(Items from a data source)
------------------------

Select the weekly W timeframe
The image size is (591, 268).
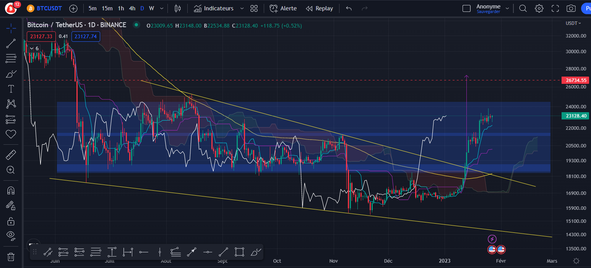(151, 8)
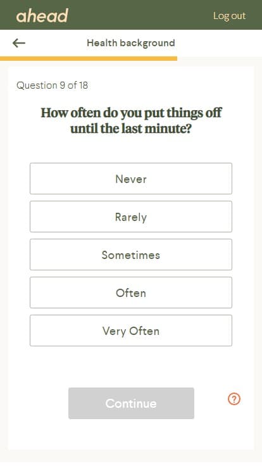The height and width of the screenshot is (466, 262).
Task: Click empty space in the green header bar
Action: (140, 15)
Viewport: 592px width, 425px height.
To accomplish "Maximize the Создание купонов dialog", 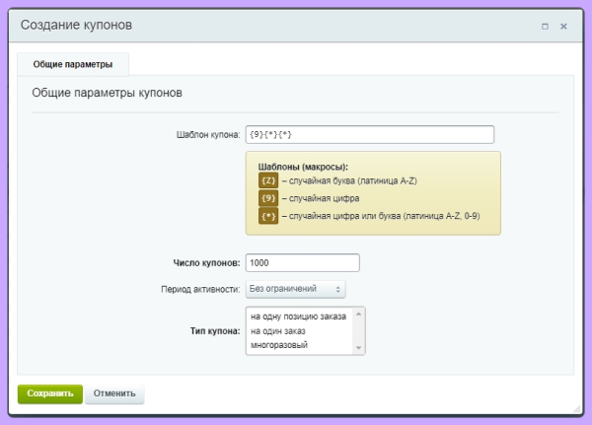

------------------------

Requirement
Repeat the data word for word, minus any pictures.

Task solution
Select the weekly W timeframe
The image size is (591, 268).
(151, 8)
The height and width of the screenshot is (466, 262).
Task: Click empty space in the green header bar
Action: (140, 15)
Viewport: 592px width, 425px height.
To accomplish "Maximize the Создание купонов dialog", 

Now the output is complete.